Social Icons

a

Minggu, 16 Juni 2013

Soeran Crew !!


UPACARA SURAN

Magersari Widoromanis, Krasak, Kotabaru




Sebuah Simbol Kerukunan Warga Sebagai Upaya Pelestarian Budaya

“SULTAN GROUND”

Honorable:

[Pangeran Sumedang, Ki Banyak Widhe, Ki Wargopati, Ki Sawung Galing, Ki Gandhuruan, Kanjeng Ratu Beruk, Raden Ayu Sekar Tanjung]

========================================

Bismillah ...

Sebelumnya kami meminta maaf, karena yang ingin kami tulis disini adalah substansi dari apa – apa yang kami dapati setelah kami mem-proyek-kan Upacara Suran ini disaat Pameran Kebudayaan berlangsung, jadi kami berpikir untuk tidak lagi menulis segala sedu – sedan kinerja tim yang kami alami, baik sebelum maupun setelah Pameran Kebudayaan,
(Abstract)

___---___---___---___


(Internal Kinerja Tim) Terus terang, mengenai pengangkatan Tema Upacara Suran ini kami memiliki sisi kelebihan dan kekurangan, kekurangannya adalah dimana data – data yang terdokumentasikan teramat minim, toh kami bahkan sudah mencoba kesana – kemari guna mengakumulasikan data atau informasinya yang terdahulu sempat didokumentasikan, baik oleh masyarakat upacara itu sendiri maupun oleh wartawan lokal yang dulu pernah meliputnya, sehingga kami mengalami keterbatasan informasi ketika sedang men-share kannya ke pengunjung stand disaat pameran, tetapi kami memandang bahwa ini justru memicu adrenalin ke-kreatifan kita dalam mempresentasikannya dengan data atau informasi “biasa” dengan cara “luar biasa”, sehingga kekurangan yang kami alami terasa tertutupi oleh cara kami yang “luar biasa tersebut, adapun kelebihan yang kami miliki adalah kami memiliki kemudahan dalam menggambarkan – mensituasikan suasana “hitam”nya, karena Temanya cukup “merakyat” untuk diminiaturkan, intinya berbau Pemakaman.

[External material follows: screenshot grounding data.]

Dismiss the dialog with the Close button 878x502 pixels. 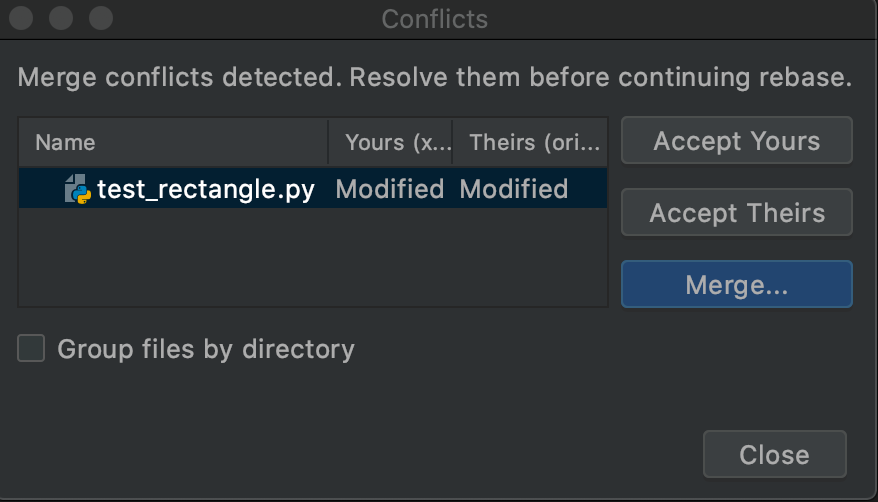click(x=775, y=454)
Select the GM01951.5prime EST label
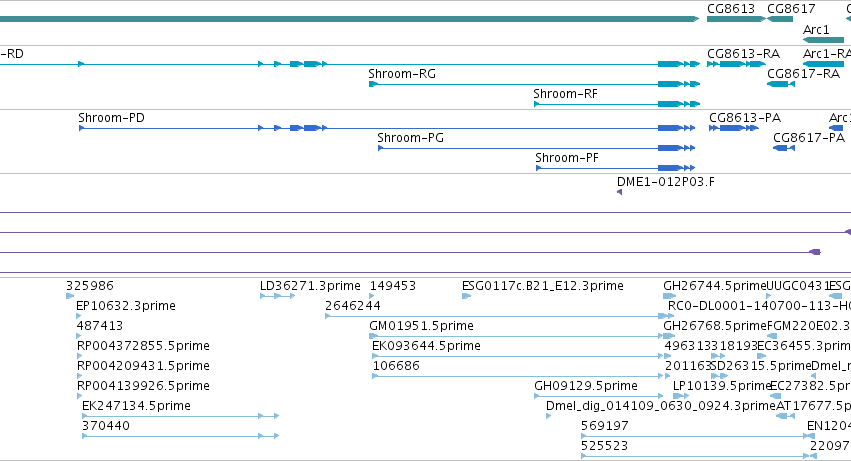851x461 pixels. point(421,326)
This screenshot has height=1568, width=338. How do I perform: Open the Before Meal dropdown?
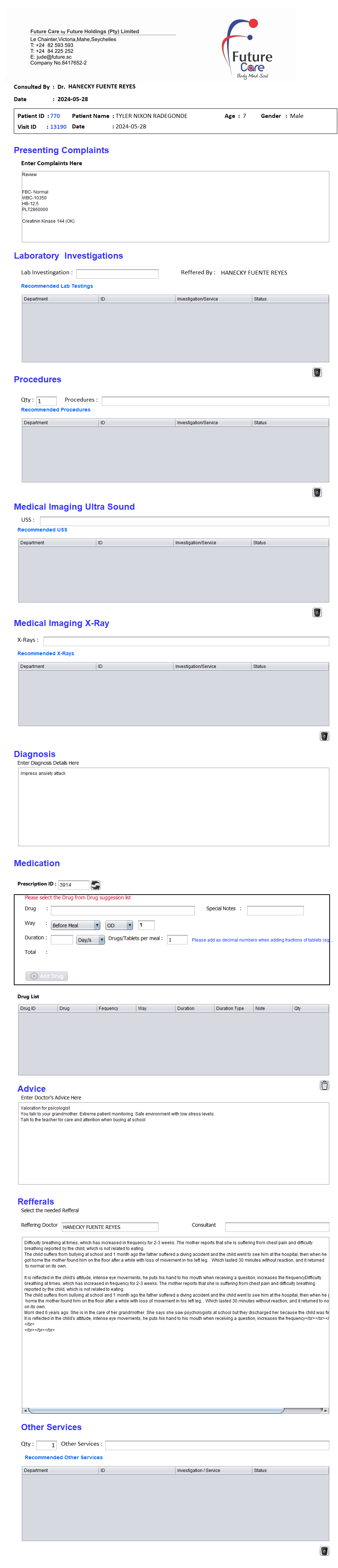tap(75, 924)
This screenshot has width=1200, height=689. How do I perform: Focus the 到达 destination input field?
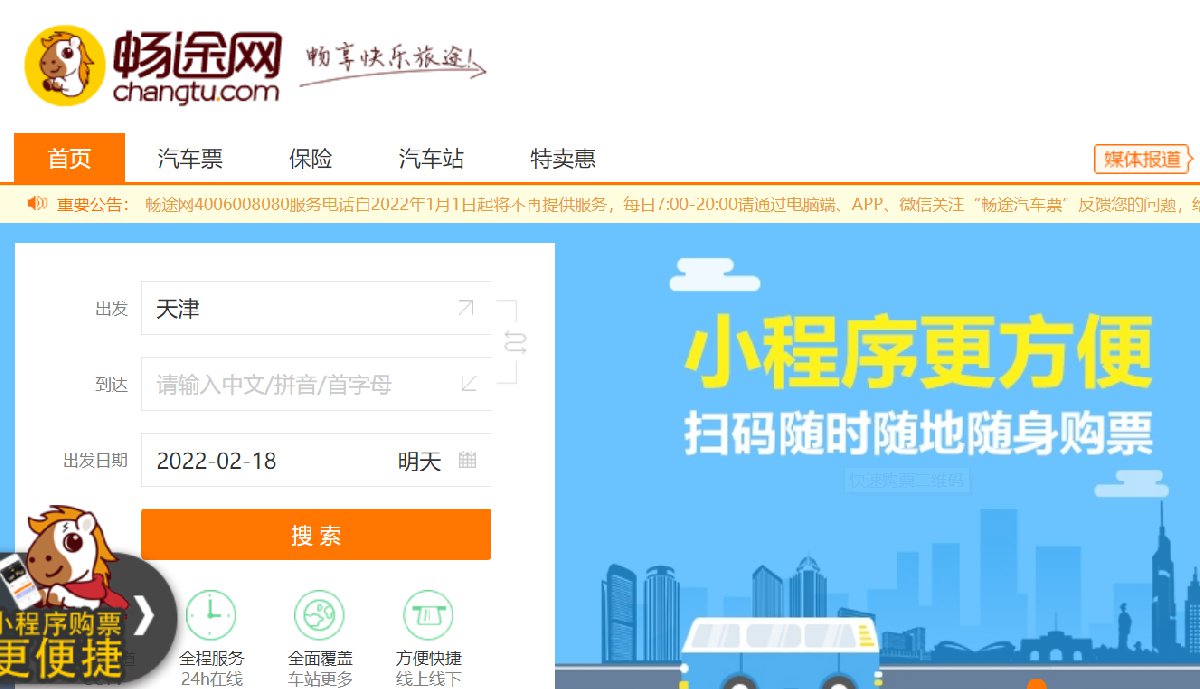[x=316, y=384]
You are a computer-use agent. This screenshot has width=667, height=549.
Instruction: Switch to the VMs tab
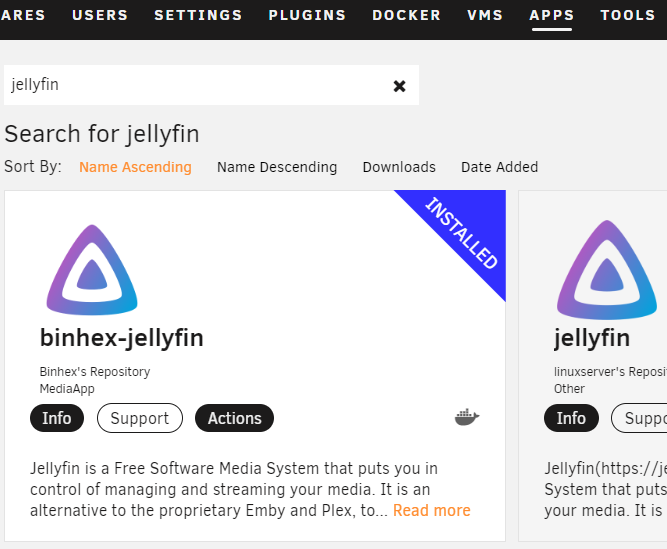click(485, 15)
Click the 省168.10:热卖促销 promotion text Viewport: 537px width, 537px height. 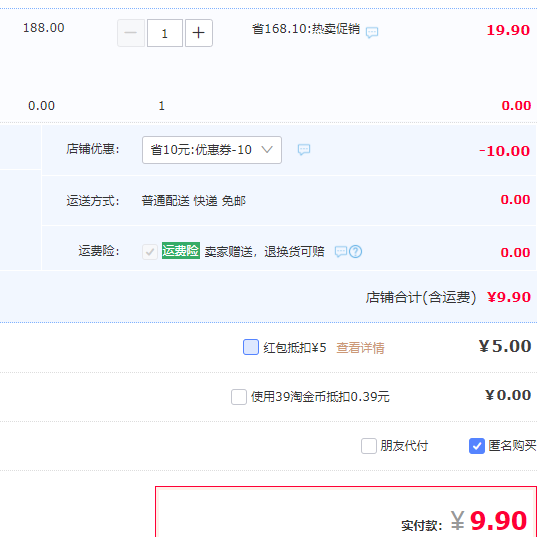(306, 29)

(Eksternal Kinerja Tim) bukan bermaksud mencari – cari alasan, realistis kami adalah memiliki mayoritas anggota tim yang juga teramanahi oleh amanah kepanitiaan Pameran itu sendiri, bahkan ada juga yang sudah berkeluarga + mengurus urusan anaknya yang sedang mencari sekolah + juga ada yang memiliki dua fokus stand sekaligus saat itu, yakni satu di IDKS dan yang satunya lagi di Literatur anak dan Remaja, sehingga porsi luang kita untuk maksimal didalam Tim tidak sebagaimana yang kita harapkan, tetapi Alhamdulillah ... berkat sikap kedewasaan kita sebagai Mahasiswa, yakni saling sadar diri dan toleransi, maka kami memiliki rolling kerja yang cukup sistematis, sehingga keringat – lelah yang kami keluarkan pun sama rata. Tidak ada crash yang serius diantara kami waktu itu, bahkan kami semua hanya memiliki mind-set bahwa Pameran ini bukan sekedar pameran Budaya, tetapi juga merupakan pameran semangat dan kekompakan dari tiap – tiap tim yang ada.

Kami memiliki parameter keberhasilan tersendiri dalam mengadopsi upacara suran dalam Pameran Kebudayaan kali ini, artinya parameter ini tidak melulu sesuai sebagaimana rasionalitas penilaian juri atau panitia, terpenting bagi kami adalah :

1.      Pengakuan “dua jempol” dari Stand- stand “sebelah” (Terealisasi)
2.      Pengakuan “deg-degan” dari beberapa oknum internal tim, pengunjung, panitia kegiatan dan pustakawan UIN SUKA (terealisasi)
3.      Pem-bully-an kreatifitas stand kami oleh beberapa oknum pantita kegiatan dan pengunjung Perpustakaan UIN SUKA ( terealisasi)
4.      Pewawancara-an “spesial” oleh Mahasiswa/i Lintas Fakultas dan Angkatan Civitas (terealisasi)
5.       Penuh atau luber atau sudah tidak dapat ditampung lagi oleh buku tamu kami  untuk menyediakan ruang tanda tangan atau testimoni
6.      Jajanan pasar atau rokok yang tak kalah diminatinya oleh “orang-orang luar tertentu” sehingga jumlahnya menjadi berkurang atau hilang begitu saja tanpa seizin Tim.
7.      0% nombok

Kami memang tidak memiliki kelengkapan 100% dalam aksesoris seputar suran, seperti carik atau kain batik sebagai busana bawahan dan kelengkapan jajanan pasar lainnya, karena yang menjadi fokus kinerja tim kami saat itu adalah suasana upacaranya, tetapi kami memiliki kelengkapan kegembiraan dalam menyajikan kebudayaan tersebut, sehingga apa yang disampaikan oleh kami Insyaallah sangat memuaskan pengunjung, bahkan ada beberapa diantara mereka yang memang benar – benar penasaran sehingga berencana untuk mengunjungi tempat dan waktu pelaksanaan Upacara Suran tersebut.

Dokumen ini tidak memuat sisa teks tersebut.